Quand les privilèges de la « caste » comptent plus que la culture
Hélène Commérot
Présidente honoraire du COMAMICI - Comité des Amis de l’Institut Culturel Italien de Grenoble
En cette année 2011, alors que l’Institut Culturel Italien de Grenoble s’apprêtait à fêter dans ses locaux le cinquantième anniversaire de sa fondation, le Ministère des Affaires étrangères, qui a la haute main sur la politique culturelle italienne à l’étranger, vient de décréter que les réjouissances auraient lieu sur le trottoir ! Il a en effet décidé de rayer d’un trait de plume cet institut qui, depuis 1961, œuvrait pour la promotion de la culture italienne sous ses multiples aspects.

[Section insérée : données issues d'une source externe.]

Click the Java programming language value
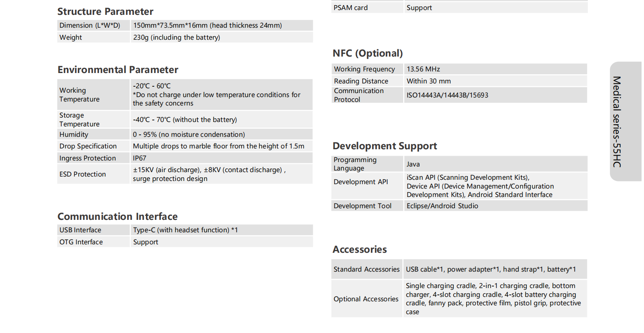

Quasimodo, Ungaretti, Sciascia, Calvino, Ettore Scola, Il Piccolo de Milan s’y étaient succédés…
Le consulat de Grenoble et celui de Chambéry ayant été supprimés depuis quelques années, c’est dire qu’il ne restera plus de trace officielle de l’Italie dans une région qui s’enorgueillit de posséder la communauté transalpine la plus importante de France et vante un volume d’élèves apprenant la langue de Dante qui avoisine les 45 000 personnes.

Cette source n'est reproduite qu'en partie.